After 8 years working on the water, Northland native steps back on landNorthland native Chelsea Verhel knows how to make a homecoming entrance. She rolled — or rather floated — into Duluth on the Yorktown cruise ship Thursday morning on what may be the end of a long run on the high seas for her.
By: Mike Creger, Duluth News Tribune
Northland native Chelsea Verhel knows how to make a homecoming entrance. She rolled — or rather floated — into Duluth on the Yorktown cruise ship Thursday morning on what may be the end of a long run on the high seas for her.
The cruise ship part isn’t as posh for her as you might think. It’s where she works. For the past eight years, the 2004 Hermantown High School graduate has worked on ships, starting as a food server on a paddleboat and working her way up to cruise ships and the chief purser job she now holds.
This homecoming will be the last for a while because Verhel plans to try out life “on land” by leaving the industry and moving to Duluth, where she hopes to get a job that keeps her close to water.
“It’s time,” she said Thursday morning on the sun deck of the 130-passenger Yorktown hours after it docked behind the Duluth Entertainment Convention Center.
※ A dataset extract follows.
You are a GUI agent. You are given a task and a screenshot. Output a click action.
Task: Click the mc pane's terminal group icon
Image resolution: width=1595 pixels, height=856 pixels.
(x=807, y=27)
By
6 p.m., she was with her family at her grandmother’s house watching the Yorktown chug away from Duluth Harbor, headed to Toronto.
“I’ve seen the world,” Verhel said. Now it’s time to be with family and enjoy the events she’s missed out on by being away for months at a time.
It all started out in the most unlikely of places for Verhel: the Iron Range. She had purchased a home and was studying at a community college there when she started a conversation with a stylist at a nail salon.
Verhel was asked about her passions and the stylist mentioned work on a cruise ship.
Verhel certainly loved water, having grown up on Island Lake north of Duluth along with lots of time spent out of the Spirit Lake Marina. “Water’s in my blood,” she said.
“I like to travel. I’m into hospitality,” she said. It made sense.
She studied what she needed to know about working on ships and fanned hundreds of resumes out to companies. She was getting nowhere until she saw an ad in the News Tribune for work on paddleboats on the Mississippi River. She landed her first job. Within weeks, she had moved up the ladder in the dining room and in months was a purser.
As a chief purser with V.Ships, operator of the Yorktown, she is responsible for all the behind-the-scenes paperwork: payroll, human resources, customs.
“I learned it all on the ships,” she said.
She moved to Nashville in 2008. A woman of deep religious faith, she grew to love its people who put a lot of stock into their church life. Nashville is what she calls the “Bible buckle of the Bible belt.” Through her church and travels, she’s served on missions to help people across the world. Her latest venture was a trip to the East Coast after Hurricane Sandy in October.
As is expected, work on the water is demanding. You work for months at a time and then get a few weeks off. Verhel said she quickly moved up the ladder because there is so much turnover. She went into the industry with a commitment, she said, and that helped.
“I worked my butt off,” she said. She would recommend ships to anyone willing to work hard for the reward of world travel. “It takes the right individual.”
Companies fly employees to wherever they want to go during breaks, and Verhel was able to revisit Italy after studying there 10 years ago. She was able to visit her father in Arizona and friends across the country. And, of course, she got to Duluth every six months or so to see her mother, Nancy.
“Travel puts love and power in your life,” she said.
Verhel has been to 30 countries and 60 international cities. Northern Norway gets her vote for favorite stop, probably because when she went there it was the first and only time she’s ever been a cruise guest. No work, just taking in the sights and sounds, she said.
“It was incredible,” she said. “It must be on everybody’s bucket list.”
Her favorite American stop is Nantucket.
She prefers a small ship like the Yorktown because it can dock in places close to where people work and play, like in Duluth. Large cruise ships often have to dock in industrial areas with shuttles or ferries to get passengers and crew to civilization.
She also enjoys knowing her co-workers and passengers.
“A 5,000 passenger ship defeats the whole purpose,” she said.
Thursday’s stop was the first time she’s cruised into Duluth. It’s the first and only stop here for the Great Lakes ship this summer. V.Ships plans two cruises under the Aerial Lift Bridge next year.
Verhel said she wants to come home for good because “it gets harder to leave” each time she visits.
Aside from looking for a job around water, she wants to get involved in the faith community and work on issues like stopping sex trafficking in Duluth.
“I’m called to come back,” she said.
Verhel is confident enough to not worry about the next chapter in her life. The only hitch could be the itch she said ship employees tend to have: a call back to the water.
“It’s an adjustment back to land,” she said. “People just get bored.”
She’s often been called back by V.Ships for work despite taking a break.
“It would be hard to just take a month off” from a more conventional job to return to a ship, she said.
Given all she’s missed back home over the years — holidays, weddings — she’s confident she’ll stick on land for a while despite no firm frame on her future.
“I call it my no-plan plan,” she said.